→ **Data extract**:

* * * * * * *

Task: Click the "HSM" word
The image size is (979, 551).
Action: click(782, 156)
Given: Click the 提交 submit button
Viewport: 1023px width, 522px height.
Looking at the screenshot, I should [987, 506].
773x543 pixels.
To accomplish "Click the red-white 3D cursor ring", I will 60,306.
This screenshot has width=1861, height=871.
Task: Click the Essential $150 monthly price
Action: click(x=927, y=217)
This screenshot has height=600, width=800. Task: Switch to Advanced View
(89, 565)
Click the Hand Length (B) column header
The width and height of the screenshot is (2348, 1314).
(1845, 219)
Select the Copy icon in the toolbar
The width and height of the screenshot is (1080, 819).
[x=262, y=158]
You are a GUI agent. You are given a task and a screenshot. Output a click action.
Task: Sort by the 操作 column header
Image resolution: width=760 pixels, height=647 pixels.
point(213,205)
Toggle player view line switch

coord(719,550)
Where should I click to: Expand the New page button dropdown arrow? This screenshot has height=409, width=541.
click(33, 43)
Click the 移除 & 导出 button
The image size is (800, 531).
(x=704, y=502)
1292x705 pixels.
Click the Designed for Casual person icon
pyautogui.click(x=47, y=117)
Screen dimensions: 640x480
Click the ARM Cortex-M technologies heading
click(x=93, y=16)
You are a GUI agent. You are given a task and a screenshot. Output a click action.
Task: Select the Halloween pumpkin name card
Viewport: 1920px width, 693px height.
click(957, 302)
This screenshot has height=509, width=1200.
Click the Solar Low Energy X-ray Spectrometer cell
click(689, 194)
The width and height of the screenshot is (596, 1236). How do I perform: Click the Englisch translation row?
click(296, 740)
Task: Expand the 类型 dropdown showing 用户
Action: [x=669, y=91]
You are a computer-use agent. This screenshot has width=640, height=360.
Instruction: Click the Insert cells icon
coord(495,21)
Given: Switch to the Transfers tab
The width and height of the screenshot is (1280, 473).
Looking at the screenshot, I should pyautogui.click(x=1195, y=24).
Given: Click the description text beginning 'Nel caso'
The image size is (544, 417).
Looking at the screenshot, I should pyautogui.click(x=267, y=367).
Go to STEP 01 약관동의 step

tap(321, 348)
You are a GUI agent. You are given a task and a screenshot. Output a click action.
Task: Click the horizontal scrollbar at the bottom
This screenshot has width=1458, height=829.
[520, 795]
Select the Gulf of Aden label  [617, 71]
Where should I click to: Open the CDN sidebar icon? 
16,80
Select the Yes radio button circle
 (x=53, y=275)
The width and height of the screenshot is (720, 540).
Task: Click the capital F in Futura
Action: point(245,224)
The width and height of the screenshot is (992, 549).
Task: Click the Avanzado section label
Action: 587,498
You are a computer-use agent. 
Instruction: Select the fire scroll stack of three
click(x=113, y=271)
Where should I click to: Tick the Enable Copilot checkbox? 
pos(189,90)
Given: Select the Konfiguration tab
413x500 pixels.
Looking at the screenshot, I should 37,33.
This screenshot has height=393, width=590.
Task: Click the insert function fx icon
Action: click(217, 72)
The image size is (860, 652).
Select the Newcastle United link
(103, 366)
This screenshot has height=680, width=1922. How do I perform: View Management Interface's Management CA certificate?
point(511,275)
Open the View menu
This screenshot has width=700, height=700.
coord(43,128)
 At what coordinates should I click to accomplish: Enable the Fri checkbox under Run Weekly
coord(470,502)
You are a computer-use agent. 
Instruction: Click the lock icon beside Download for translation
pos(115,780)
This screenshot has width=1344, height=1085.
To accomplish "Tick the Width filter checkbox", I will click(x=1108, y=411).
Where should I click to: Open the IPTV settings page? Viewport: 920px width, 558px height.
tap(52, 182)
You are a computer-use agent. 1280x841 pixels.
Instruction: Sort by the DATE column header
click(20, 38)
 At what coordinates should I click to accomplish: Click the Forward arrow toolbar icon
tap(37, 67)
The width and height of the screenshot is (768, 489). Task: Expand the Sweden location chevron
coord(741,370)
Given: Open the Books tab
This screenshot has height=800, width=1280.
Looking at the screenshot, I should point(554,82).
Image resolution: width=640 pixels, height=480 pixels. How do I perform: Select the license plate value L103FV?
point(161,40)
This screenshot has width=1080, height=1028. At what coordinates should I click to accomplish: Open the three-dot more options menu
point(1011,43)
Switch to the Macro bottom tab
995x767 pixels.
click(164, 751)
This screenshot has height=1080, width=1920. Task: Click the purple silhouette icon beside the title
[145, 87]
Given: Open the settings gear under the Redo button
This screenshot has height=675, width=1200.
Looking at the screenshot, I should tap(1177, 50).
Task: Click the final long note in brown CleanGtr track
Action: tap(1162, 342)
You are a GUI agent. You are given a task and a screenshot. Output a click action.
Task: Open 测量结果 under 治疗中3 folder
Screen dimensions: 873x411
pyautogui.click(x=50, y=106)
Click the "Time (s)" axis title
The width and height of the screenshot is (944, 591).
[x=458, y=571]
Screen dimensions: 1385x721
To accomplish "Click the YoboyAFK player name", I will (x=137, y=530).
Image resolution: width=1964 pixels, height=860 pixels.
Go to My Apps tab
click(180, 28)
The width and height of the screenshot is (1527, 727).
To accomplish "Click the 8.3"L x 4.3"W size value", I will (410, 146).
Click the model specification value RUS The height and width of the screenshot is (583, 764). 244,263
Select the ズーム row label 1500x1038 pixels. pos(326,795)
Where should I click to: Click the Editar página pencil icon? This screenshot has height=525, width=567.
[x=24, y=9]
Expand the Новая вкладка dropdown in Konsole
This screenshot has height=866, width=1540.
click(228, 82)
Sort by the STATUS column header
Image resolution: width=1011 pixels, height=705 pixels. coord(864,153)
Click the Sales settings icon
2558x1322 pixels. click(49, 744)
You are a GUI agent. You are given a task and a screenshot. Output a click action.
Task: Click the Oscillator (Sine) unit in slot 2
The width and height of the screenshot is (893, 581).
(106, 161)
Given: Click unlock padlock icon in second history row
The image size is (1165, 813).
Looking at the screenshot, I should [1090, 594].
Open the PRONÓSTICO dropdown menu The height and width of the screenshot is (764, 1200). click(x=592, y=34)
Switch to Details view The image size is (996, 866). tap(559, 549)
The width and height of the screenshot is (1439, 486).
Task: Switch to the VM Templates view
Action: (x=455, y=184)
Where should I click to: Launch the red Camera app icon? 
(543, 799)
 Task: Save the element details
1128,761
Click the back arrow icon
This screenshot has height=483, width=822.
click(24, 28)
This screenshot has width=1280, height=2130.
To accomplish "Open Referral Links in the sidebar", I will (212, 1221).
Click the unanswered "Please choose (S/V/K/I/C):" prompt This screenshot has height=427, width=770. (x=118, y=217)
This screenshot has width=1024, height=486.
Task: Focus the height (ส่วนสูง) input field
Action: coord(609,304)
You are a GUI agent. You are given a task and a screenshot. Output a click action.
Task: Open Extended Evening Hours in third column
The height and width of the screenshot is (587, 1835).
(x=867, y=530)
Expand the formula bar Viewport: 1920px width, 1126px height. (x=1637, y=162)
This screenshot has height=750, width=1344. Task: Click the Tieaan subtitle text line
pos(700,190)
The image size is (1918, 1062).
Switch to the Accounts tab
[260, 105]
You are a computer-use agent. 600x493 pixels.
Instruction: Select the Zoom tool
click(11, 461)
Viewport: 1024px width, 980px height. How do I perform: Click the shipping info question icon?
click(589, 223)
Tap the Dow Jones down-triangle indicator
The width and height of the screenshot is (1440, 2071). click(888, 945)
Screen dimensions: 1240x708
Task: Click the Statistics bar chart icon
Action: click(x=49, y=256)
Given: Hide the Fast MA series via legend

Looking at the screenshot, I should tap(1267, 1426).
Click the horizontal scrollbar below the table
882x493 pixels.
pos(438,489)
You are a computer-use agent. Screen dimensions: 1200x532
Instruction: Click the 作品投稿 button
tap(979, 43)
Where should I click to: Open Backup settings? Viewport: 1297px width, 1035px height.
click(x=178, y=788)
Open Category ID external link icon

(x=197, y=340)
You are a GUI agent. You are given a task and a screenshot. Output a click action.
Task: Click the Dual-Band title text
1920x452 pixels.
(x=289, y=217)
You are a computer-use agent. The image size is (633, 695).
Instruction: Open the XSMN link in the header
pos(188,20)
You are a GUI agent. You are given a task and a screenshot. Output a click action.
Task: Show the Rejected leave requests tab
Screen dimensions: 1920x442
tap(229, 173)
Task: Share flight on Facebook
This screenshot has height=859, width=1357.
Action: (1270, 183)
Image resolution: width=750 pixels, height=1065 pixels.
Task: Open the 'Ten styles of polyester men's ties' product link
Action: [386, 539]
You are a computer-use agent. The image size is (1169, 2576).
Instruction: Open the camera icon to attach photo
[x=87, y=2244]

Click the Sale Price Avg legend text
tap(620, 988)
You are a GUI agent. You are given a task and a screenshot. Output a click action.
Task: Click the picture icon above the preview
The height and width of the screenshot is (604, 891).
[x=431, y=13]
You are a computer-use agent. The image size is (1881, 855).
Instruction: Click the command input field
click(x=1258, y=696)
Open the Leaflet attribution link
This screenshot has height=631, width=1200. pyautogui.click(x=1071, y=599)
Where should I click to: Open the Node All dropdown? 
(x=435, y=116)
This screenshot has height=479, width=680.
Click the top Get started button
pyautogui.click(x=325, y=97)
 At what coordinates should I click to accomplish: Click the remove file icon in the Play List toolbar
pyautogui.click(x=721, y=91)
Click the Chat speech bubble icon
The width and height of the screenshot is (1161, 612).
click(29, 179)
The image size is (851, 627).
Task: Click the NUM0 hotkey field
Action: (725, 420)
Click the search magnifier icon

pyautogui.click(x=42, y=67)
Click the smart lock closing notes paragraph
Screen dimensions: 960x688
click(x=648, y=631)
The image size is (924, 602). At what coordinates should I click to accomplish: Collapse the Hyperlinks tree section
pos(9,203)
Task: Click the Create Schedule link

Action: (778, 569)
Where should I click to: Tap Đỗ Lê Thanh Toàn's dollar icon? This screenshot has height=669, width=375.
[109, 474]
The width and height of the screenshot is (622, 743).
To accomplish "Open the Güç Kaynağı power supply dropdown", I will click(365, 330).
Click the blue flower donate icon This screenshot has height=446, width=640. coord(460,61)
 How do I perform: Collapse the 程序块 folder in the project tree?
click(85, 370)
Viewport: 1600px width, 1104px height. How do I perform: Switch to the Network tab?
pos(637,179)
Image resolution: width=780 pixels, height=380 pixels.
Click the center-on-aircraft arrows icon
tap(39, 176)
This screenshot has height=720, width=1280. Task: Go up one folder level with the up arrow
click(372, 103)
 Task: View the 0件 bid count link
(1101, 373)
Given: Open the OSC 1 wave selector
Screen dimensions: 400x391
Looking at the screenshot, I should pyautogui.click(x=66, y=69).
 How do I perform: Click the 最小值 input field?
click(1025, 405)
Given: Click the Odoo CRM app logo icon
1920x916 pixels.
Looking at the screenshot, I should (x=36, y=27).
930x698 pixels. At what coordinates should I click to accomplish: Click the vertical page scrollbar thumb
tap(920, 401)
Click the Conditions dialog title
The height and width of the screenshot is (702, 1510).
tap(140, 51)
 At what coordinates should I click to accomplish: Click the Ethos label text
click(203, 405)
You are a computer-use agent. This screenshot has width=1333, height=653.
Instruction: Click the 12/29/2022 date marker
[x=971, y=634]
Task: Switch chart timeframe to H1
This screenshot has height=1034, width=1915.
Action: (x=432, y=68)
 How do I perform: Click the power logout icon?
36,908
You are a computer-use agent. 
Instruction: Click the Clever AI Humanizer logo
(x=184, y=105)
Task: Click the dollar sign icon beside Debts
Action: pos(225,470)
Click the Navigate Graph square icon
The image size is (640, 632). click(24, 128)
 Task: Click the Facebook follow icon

* * * * * * *

→ **Your task**: Your task is to restate, word for word, only those lines above that fall between the line holding "arrow toolbar icon" and the line holding "Task: Open 测量结果 under 治疗中3 folder", inclusive.

→ **Answer to this task**:
 At what coordinates should I click to accomplish: Click the Forward arrow toolbar icon
tap(37, 67)
The width and height of the screenshot is (768, 489). Task: Expand the Sweden location chevron
coord(741,370)
Given: Open the Books tab
This screenshot has height=800, width=1280.
Looking at the screenshot, I should point(554,82).
Image resolution: width=640 pixels, height=480 pixels. How do I perform: Select the license plate value L103FV?
point(161,40)
This screenshot has width=1080, height=1028. At what coordinates should I click to accomplish: Open the three-dot more options menu
point(1011,43)
Switch to the Macro bottom tab
995x767 pixels.
click(164, 751)
This screenshot has height=1080, width=1920. Task: Click the purple silhouette icon beside the title
[145, 87]
Given: Open the settings gear under the Redo button
This screenshot has height=675, width=1200.
Looking at the screenshot, I should tap(1177, 50).
Task: Click the final long note in brown CleanGtr track
Action: tap(1162, 342)
You are a GUI agent. You are given a task and a screenshot. Output a click action.
Task: Open 测量结果 under 治疗中3 folder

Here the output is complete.